WINDOW ROCK—"It's hard to explain how I felt about going back to Iwo Jima," said Navajo Code Talker Samuel Tso. When he first saw the South Pacific island more than 60 years ago it was shrouded in smoke and dust. "When I got there, let me tell you, I was scared to death. If anybody says they weren't scared, there's something wrong with their mind."

As part of an educational project by the Santa Fe Media and Education Center and the Navajo Code Talkers Association, "Back to the Battlefields" took some of the Code Talkers and some of their relatives back the places where the young Marines changed history; back to places like Saipan, Guam and Okinawa.

When he left Iwo Jima, it was a desolate place, littered with tree stumps everywhere; upon his return Tso found the trees and grass had grown back. He had come back, in part, to try to find a dream he had left there six decades ago.

"My fellow Marines got shot to the right of me, got shot to the left of me, and I couldn't believe I survived. But I left a dream on that island," Tso recalled.

One night, in a dream, a beautiful young Indian maiden came to him and handed him something, she told him if he wore it he would not be killed, Tso said. The next day, as usual, he ignored mail call because he said his family couldn't write.

"I could write to them, but they couldn't respond," Tso said.

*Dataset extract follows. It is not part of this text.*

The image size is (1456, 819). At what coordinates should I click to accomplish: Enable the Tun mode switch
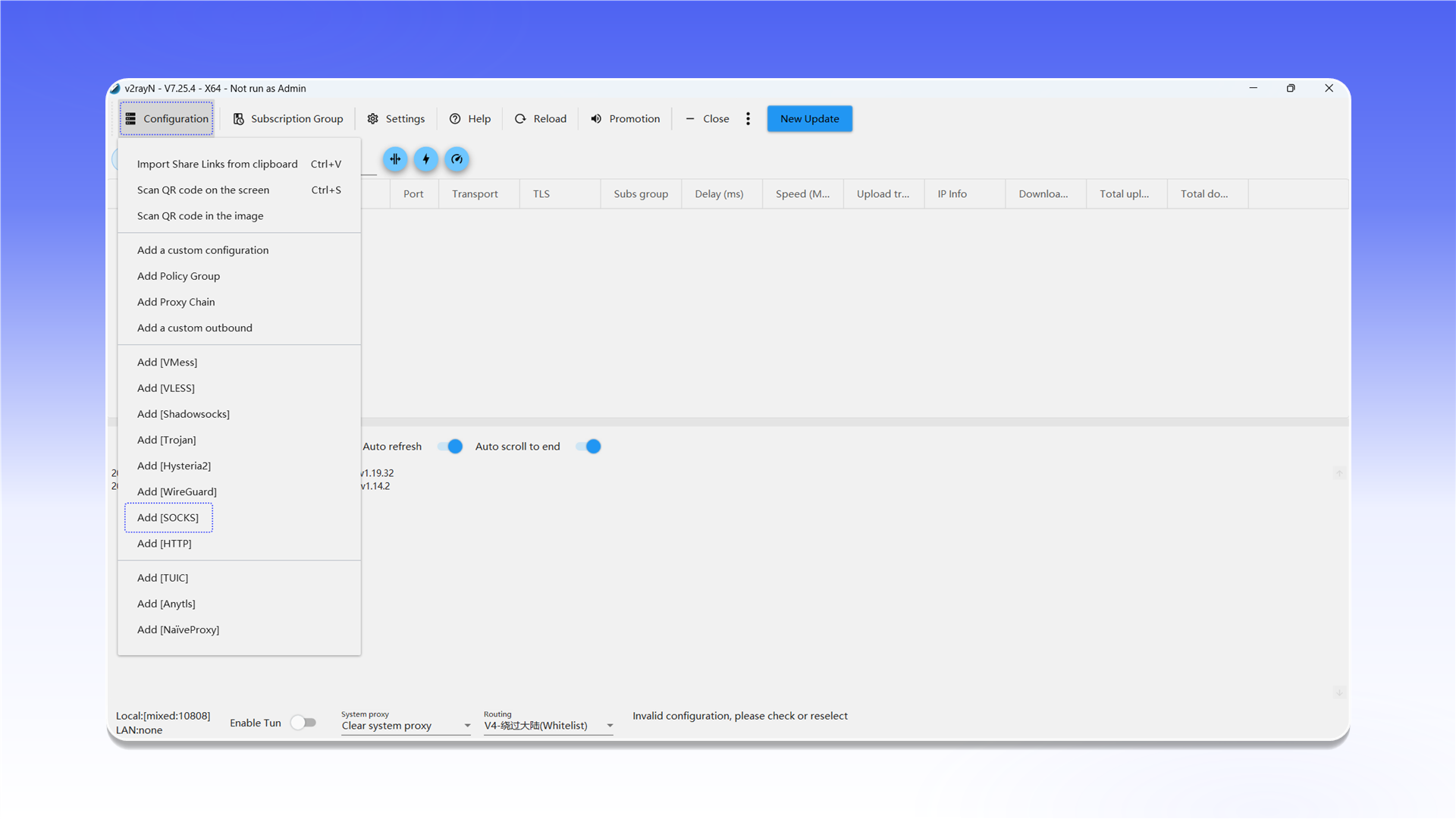pos(303,723)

But another Marine came running back to him with a letter addressed to him. As soon as he opened it, he recognized the necklace the maiden of his dream had given him.

"As soon as I put it around my neck my fear disappeared," Tso said.

He returned to see if the maiden would come again to his dreams, but she did not.

When the Marines left Iwo Jima every foot of ground was covered with old shells or craters, said Code Talker Keith Little. The first few times he was asked, he declined to return to the island, he said.

"Our culture says don't go back because you don't want to bring back the evils of war," Little said. "No matter how much people tell you, war is no good. You don't get that picture in your mind unless you've been there and see how ugly it is."

Tso agreed. As the Marines stormed the beaches, falling all around him, he just kept going forward. He had no other choice.

"For every foot of space on that island a Marine died," Tso said.

Little is glad he returned because, he said, he found "emotional relief." The island that had been left utterly in chaos had been reborn and the natives of that island appreciated the American soldiers for their efforts.

"Some came and knelt before us, like we were deities, and gave us their blessings," Tso said.

"From Honolulu to Guam was a long drive," said Samuel J. Smith, president of the Code Talkers Association. "It took seven hours by plane."

He agreed that the natives were thrilled to see the Marines return. The Japanese would try to jam radio communications; so sometimes he'd have to brave enemy fire to hand deliver messages. It wasn't like the movie "Windtalkers," where Nicholas Cage was assigned to guard Adam Beach, he said.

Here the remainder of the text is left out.